Source code for krotov.parallelization

r"""Support routines for running the optimization in parallel across the
objectives

The time-propagation that is the main numerical effort in an optimization with
Krotov's method can naturally be performed in parallel for the different
objectives. There are three time-propagations that happen inside
:func:`.optimize_pulses`:

1. A forward propagation of the :attr:`~.Objective.initial_state` of each
   objective under the initial guess pulse.

2. A backward propagation of the states $\ket{\chi_k}$ constructed by the
   `chi_constructor` routine that is passed to :func:`.optimize_pulses`, where
   the number of states is the same as the number of objectives.

3. A forward propagation of the :attr:`~.Objective.initial_state` of each
   objective under the optimized pulse in each iteration. This can only
   be parallelized *per time step*, as the propagated states from each time
   step collectively determine the pulse update for the next time step, which
   is then used for the next propagation step. (In this sense Krotov's method
   is "sequential")


The :func:`.optimize_pulses` routine has a parameter `parallel_map` that can
receive a tuple of three "map" functions to enable parallelization,
corresponding to the three propagation listed above. If not given,
:func:`qutip.parallel.serial_map` is used for all three propations, running in
serial. Any alternative "map" must have the same interface as
:func:`qutip.parallel.serial_map`.

It would be natural to assume that :func:`qutip.parallel.parallel_map` would be
a good choice for parallel execution, using multiple CPUs on the same machine.
However, this function is only a good choice for the propagation (1) and (2):
these run in parallel over the entire time grid without any communication, and
thus minimal overhead.  However, this is not true for the propagation (3),
which must synchronize after each time step. In that case, the "naive" use of
:func:`qutip.parallel.parallel_map` results in a communication overhead that
completely dominates the propagation, and actually makes the optimization
slower (potentially by more than an order of magnitude).

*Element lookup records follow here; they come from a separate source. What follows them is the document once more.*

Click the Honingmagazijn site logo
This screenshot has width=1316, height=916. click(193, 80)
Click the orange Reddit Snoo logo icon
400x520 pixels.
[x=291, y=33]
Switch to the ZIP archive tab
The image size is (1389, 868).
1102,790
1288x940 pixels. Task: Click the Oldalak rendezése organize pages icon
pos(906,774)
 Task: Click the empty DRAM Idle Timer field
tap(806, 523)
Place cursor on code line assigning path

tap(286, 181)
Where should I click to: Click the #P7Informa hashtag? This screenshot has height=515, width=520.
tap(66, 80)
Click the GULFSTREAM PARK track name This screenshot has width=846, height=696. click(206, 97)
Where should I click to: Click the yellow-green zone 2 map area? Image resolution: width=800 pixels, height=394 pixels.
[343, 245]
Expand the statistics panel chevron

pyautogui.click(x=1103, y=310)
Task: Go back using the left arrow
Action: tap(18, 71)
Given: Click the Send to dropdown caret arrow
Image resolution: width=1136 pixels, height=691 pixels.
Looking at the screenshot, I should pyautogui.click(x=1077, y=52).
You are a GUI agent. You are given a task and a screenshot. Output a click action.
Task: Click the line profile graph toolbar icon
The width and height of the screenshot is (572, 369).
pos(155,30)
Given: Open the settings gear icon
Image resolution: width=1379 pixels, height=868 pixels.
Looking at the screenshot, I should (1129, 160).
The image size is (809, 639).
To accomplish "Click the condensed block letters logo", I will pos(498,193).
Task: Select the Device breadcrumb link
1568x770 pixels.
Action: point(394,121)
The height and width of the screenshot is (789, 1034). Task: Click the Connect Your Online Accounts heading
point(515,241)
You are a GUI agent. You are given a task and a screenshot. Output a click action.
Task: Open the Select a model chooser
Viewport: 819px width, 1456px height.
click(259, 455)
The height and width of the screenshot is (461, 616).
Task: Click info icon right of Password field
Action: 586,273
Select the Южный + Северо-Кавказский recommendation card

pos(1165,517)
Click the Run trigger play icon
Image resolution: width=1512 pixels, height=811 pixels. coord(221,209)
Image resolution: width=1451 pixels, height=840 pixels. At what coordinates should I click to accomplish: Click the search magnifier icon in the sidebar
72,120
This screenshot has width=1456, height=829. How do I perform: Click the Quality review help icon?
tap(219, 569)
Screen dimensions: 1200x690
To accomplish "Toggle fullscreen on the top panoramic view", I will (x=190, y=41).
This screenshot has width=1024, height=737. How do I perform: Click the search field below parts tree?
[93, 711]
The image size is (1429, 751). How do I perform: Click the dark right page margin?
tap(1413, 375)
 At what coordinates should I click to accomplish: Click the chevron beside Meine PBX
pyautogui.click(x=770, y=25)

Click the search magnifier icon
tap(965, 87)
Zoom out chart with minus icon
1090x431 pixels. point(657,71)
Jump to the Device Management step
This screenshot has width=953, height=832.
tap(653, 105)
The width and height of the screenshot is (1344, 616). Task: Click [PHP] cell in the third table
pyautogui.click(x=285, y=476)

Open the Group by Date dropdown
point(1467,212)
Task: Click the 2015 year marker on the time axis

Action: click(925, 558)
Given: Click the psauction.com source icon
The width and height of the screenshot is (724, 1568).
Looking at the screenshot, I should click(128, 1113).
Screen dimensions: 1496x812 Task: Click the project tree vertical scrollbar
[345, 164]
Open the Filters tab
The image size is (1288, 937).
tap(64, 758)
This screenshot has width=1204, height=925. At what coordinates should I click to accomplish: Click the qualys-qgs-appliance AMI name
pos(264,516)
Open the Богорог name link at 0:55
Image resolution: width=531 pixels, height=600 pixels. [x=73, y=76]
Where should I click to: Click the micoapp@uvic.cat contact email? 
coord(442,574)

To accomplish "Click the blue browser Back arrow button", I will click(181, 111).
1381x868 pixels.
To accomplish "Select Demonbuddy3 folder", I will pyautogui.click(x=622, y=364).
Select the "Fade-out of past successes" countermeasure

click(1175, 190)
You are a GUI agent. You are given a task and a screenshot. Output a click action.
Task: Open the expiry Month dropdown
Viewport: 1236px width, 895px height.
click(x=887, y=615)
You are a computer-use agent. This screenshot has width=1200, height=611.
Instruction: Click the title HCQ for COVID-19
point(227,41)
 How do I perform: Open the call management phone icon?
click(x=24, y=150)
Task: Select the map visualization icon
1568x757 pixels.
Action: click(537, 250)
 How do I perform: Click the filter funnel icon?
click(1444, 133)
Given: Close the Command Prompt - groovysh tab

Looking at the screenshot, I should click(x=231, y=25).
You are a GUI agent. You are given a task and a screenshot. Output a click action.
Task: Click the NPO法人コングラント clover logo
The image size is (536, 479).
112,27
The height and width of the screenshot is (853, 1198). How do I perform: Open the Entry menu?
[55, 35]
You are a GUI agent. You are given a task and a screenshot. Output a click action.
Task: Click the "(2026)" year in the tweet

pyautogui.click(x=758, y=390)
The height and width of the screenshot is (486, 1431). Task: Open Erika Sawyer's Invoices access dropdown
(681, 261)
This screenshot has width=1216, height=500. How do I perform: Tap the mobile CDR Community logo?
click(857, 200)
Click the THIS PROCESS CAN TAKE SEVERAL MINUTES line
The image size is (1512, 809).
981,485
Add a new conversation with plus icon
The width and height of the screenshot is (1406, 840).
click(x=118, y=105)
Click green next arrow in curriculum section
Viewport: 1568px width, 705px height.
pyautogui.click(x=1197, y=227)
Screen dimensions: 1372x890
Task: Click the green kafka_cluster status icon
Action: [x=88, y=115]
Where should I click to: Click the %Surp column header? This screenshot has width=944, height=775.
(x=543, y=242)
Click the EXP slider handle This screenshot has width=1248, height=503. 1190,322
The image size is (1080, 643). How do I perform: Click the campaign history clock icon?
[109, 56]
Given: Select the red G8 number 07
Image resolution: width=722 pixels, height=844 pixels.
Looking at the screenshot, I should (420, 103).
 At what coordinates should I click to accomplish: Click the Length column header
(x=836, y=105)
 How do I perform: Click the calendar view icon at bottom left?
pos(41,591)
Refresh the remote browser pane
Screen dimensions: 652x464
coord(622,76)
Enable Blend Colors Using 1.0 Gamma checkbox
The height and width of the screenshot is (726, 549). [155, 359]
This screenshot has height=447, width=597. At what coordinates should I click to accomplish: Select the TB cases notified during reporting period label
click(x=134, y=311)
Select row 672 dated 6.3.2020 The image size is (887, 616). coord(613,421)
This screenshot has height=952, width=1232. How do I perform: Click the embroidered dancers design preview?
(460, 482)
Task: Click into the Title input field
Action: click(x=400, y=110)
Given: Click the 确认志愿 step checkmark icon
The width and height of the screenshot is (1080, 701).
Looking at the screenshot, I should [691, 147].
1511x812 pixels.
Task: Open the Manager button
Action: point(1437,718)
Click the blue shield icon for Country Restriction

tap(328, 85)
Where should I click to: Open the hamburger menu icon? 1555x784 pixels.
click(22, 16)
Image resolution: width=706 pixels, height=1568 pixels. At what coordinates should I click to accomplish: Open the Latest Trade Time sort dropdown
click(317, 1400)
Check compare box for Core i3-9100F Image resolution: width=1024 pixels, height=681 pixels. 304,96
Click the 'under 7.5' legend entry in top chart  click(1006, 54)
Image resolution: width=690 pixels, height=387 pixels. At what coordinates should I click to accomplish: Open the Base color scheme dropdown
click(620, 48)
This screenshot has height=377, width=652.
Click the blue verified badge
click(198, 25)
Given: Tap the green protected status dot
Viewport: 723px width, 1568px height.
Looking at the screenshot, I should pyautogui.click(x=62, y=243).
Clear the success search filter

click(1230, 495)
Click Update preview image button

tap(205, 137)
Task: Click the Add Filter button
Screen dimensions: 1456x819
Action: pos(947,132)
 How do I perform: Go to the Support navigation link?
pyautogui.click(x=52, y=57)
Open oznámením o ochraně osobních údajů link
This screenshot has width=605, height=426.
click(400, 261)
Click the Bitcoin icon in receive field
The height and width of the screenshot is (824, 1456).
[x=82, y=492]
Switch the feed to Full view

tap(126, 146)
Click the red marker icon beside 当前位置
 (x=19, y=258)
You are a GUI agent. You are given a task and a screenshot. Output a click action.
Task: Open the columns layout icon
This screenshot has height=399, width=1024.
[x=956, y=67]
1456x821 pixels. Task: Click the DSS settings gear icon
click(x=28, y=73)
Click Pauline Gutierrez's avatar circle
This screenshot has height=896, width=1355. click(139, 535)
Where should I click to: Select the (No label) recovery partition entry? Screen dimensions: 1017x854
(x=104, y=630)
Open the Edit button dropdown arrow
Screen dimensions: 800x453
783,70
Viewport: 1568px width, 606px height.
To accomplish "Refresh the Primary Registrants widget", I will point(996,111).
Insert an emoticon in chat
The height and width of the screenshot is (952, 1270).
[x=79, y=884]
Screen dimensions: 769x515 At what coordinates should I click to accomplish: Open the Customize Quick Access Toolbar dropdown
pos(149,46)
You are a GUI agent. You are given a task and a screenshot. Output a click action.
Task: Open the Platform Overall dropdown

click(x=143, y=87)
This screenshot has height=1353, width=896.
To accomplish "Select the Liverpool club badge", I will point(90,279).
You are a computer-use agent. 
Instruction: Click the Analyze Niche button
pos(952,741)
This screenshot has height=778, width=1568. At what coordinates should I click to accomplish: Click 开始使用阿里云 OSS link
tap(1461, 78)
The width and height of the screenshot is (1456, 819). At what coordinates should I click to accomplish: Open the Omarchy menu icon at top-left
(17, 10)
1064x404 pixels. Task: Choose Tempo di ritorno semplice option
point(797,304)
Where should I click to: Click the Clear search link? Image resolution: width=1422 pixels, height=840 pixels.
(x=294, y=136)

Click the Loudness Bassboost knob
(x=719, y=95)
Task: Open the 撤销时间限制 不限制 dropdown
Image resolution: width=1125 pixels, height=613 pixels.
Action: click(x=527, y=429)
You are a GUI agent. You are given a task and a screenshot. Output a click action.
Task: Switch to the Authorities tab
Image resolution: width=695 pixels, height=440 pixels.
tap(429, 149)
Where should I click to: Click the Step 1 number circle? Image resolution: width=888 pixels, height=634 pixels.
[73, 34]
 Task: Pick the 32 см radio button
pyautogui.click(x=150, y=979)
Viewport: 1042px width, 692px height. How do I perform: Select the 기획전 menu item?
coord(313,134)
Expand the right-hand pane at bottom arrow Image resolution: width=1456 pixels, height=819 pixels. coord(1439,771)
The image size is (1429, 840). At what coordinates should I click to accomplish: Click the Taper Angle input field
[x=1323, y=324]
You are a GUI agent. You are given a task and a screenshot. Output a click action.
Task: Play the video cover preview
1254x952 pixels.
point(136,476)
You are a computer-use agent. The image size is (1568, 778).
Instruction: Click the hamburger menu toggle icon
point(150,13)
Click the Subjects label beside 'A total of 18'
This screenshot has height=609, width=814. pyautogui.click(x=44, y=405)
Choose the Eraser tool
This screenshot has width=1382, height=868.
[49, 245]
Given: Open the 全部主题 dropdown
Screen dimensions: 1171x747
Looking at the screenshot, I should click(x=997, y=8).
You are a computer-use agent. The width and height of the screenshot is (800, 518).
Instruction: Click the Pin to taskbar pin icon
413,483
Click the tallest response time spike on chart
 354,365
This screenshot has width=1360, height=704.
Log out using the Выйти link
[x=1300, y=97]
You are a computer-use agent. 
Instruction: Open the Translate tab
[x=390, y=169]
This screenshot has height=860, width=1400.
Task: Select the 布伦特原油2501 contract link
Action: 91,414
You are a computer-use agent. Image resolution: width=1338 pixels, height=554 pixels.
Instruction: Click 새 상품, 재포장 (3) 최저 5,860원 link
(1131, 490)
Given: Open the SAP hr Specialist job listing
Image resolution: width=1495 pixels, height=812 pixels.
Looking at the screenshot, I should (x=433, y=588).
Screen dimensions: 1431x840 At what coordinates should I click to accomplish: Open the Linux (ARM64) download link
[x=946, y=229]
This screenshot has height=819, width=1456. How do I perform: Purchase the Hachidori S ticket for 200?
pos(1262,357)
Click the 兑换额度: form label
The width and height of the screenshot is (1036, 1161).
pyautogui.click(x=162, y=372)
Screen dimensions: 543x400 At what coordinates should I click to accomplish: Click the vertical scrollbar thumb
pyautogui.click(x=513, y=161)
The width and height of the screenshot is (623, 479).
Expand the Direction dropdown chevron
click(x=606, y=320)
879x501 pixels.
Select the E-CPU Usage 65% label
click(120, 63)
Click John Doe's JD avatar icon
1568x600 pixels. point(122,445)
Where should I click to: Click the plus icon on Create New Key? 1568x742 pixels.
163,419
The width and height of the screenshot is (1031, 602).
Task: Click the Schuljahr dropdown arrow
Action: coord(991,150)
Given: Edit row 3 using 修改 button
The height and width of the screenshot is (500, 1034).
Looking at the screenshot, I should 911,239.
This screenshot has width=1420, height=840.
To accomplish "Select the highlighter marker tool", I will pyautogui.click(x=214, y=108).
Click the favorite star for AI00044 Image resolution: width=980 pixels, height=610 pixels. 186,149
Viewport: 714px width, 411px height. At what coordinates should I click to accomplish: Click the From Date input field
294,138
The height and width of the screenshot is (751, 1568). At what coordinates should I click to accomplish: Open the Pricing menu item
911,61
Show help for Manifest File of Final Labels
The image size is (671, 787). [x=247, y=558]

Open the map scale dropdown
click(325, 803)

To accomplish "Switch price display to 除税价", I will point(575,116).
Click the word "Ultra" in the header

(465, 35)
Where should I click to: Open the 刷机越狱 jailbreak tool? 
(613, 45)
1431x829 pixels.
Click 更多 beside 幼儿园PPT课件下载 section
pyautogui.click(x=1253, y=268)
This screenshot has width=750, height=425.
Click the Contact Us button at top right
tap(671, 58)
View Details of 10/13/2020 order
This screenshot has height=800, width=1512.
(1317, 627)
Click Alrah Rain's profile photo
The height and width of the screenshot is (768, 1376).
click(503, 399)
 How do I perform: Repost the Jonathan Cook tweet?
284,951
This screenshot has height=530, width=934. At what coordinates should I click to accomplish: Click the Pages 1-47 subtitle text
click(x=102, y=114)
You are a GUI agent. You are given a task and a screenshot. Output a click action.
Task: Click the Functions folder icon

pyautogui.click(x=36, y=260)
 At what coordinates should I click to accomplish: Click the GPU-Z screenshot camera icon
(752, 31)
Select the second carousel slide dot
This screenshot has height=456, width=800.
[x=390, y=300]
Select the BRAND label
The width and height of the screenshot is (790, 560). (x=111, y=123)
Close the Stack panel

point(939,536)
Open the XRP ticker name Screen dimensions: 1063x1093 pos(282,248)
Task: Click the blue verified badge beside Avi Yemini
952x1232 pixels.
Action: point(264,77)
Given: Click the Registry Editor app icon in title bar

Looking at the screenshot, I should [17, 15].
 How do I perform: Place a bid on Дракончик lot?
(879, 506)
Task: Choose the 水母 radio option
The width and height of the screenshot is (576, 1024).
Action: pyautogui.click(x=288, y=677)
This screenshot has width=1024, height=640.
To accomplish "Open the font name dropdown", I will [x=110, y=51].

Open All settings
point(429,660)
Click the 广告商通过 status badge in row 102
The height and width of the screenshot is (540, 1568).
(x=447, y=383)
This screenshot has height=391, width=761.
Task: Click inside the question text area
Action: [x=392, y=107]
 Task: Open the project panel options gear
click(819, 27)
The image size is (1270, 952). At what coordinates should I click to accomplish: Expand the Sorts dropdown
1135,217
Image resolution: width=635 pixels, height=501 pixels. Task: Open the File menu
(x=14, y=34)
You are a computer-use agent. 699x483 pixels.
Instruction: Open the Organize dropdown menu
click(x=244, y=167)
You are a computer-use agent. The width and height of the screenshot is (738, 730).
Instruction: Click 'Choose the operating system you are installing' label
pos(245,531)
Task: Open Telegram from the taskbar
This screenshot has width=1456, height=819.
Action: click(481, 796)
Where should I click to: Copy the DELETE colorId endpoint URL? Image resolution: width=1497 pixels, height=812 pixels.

The function :func:`parallel_map_fw_prop_step` provided in this module is an
appropriate alternative implementation that uses long-running processes,
internal caching, and minimal inter-process communication to eliminate the
communication overhead as much as possible. However, the internal caching is
valid only under the assumption that the `propagate` function does not have
side effects.

In general,

.. code-block:: python

    parallel_map=(
        qutip.parallel_map,
        qutip.parallel_map,
        krotov.parallelization.parallel_map_fw_prop_step,
    )

is a decent choice for enabling parallelization for a typical multi-objective
optimization.

You may implement your own "map" functions to exploit parallelization paradigms
other than Python's built-in :mod:`multiprocessing`, provided here. This
includes distributed propagation, e.g. through ipyparallel_ clusters. To write
your own `parallel_map` functions, review the source code of
:func:`.optimize_pulses` in detail.

In most cases, it will be difficult to obtain a linear speedup from
parallelization: even with carefully tuned manual interprocess communication,
the communication overhead can be substantial. For best results, it would be
necessary to use `parallel_map` functions implemented in Cython, where the GIL
can be released and the entire propagation (and storage of propagated states)
can be done in shared-memory with no overhead.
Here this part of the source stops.